■ AIM OF THE EXERCISE
Only the lines from the one with "Claim reward with yellow 받기 button" through the end of the data are wanted, copied exactly.

(DATASET RECORDS begins)

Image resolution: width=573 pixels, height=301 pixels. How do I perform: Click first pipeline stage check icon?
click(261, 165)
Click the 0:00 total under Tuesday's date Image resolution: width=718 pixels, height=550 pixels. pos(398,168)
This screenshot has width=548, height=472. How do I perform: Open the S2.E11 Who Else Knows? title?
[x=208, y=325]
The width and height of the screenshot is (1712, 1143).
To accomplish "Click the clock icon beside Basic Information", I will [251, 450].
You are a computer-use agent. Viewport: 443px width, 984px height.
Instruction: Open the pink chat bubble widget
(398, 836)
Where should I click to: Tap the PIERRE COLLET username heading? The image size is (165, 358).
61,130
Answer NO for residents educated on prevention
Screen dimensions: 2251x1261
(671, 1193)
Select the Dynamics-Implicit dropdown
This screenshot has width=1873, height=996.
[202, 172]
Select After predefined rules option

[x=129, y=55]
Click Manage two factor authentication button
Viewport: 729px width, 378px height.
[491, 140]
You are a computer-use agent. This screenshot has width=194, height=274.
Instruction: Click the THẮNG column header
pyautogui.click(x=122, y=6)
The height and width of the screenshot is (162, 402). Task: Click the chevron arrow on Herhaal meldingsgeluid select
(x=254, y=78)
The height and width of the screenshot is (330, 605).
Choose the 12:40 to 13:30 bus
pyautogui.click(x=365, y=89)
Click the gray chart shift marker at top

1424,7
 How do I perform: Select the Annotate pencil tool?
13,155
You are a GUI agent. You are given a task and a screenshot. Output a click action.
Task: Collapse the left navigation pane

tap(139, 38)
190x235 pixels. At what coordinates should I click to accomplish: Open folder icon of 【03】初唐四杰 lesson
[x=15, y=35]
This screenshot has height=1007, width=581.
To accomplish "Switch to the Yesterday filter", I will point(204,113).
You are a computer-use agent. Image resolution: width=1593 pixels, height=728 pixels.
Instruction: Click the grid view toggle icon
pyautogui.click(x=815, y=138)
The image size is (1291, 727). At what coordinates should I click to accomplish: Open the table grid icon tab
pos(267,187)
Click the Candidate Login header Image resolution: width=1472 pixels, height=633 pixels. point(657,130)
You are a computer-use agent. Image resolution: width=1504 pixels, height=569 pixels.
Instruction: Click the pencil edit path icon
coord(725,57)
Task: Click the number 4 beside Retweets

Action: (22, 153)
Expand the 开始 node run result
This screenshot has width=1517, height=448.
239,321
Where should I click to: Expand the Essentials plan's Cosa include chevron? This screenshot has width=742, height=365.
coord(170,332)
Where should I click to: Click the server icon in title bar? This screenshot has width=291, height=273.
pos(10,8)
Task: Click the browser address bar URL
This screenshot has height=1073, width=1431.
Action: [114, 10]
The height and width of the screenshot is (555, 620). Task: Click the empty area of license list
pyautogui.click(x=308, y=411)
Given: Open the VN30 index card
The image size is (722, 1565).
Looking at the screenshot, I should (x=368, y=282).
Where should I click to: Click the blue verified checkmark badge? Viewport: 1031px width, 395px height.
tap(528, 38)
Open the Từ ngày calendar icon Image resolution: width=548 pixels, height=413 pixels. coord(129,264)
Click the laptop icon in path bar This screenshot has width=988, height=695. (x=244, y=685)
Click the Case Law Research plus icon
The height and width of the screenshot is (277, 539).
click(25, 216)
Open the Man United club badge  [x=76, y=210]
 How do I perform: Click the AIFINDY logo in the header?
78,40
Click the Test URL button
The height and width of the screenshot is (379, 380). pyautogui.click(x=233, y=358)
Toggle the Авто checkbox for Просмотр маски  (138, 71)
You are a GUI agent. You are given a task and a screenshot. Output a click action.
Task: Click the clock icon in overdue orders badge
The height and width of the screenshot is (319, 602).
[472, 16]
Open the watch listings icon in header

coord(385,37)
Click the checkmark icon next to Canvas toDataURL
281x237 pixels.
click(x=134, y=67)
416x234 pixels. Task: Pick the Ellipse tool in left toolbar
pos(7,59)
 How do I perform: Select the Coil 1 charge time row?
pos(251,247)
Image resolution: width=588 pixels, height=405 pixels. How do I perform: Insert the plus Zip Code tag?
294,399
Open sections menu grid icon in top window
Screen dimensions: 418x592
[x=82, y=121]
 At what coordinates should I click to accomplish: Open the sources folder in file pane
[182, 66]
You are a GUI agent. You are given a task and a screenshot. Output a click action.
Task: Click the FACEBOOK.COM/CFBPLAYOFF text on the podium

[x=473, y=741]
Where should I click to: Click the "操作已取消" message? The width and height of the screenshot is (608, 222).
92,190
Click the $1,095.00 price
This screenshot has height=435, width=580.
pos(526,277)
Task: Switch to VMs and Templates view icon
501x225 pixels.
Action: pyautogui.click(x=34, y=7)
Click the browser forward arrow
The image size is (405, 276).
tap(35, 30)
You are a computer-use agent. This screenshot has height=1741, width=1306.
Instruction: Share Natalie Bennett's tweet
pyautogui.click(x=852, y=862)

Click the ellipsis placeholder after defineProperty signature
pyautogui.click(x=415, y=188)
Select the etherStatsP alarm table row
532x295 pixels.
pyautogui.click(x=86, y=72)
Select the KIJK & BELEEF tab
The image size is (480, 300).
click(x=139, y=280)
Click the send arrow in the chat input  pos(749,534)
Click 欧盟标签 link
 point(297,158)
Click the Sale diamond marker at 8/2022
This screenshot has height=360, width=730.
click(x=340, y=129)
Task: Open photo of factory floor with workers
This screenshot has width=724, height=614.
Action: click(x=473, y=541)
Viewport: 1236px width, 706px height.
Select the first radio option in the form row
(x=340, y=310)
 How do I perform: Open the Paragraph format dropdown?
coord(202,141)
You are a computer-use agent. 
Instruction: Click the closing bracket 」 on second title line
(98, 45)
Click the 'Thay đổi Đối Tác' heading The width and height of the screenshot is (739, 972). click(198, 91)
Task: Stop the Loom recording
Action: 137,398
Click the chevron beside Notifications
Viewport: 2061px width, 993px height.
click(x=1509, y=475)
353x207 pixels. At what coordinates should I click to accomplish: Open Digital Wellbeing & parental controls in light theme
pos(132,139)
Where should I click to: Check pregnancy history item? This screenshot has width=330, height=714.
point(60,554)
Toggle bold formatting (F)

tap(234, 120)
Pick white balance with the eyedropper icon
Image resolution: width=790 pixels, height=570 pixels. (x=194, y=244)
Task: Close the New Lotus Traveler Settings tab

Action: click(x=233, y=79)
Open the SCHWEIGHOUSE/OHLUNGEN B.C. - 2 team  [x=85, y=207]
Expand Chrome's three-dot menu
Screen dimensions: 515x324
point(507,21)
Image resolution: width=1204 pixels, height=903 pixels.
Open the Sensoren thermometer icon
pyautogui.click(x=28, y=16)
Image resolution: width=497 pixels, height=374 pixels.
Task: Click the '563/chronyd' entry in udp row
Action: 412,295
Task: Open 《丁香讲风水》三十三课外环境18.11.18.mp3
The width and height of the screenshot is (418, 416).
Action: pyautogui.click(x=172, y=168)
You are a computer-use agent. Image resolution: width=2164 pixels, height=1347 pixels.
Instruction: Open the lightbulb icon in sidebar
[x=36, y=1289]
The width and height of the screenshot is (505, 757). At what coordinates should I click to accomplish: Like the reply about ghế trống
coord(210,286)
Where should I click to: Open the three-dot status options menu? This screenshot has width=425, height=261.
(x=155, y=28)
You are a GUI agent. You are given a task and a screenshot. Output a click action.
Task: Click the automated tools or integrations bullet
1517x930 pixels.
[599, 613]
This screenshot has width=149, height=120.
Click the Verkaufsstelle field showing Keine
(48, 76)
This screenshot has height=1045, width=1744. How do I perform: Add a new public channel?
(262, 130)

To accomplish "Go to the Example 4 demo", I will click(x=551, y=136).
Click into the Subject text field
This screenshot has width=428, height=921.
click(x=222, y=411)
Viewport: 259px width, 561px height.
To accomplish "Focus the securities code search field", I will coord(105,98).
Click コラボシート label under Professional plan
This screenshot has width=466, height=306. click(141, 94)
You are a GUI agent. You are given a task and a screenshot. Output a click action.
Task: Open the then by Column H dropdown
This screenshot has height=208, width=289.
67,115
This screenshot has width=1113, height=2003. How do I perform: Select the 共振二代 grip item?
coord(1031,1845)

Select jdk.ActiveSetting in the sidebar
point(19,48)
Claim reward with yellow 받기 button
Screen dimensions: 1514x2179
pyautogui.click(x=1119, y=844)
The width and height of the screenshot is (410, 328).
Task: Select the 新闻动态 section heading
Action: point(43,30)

(DATASET RECORDS ends)

■ SOLUTION TO THIS EXERCISE
Claim reward with yellow 받기 button
Screen dimensions: 1514x2179
pyautogui.click(x=1119, y=844)
The width and height of the screenshot is (410, 328).
Task: Select the 新闻动态 section heading
Action: point(43,30)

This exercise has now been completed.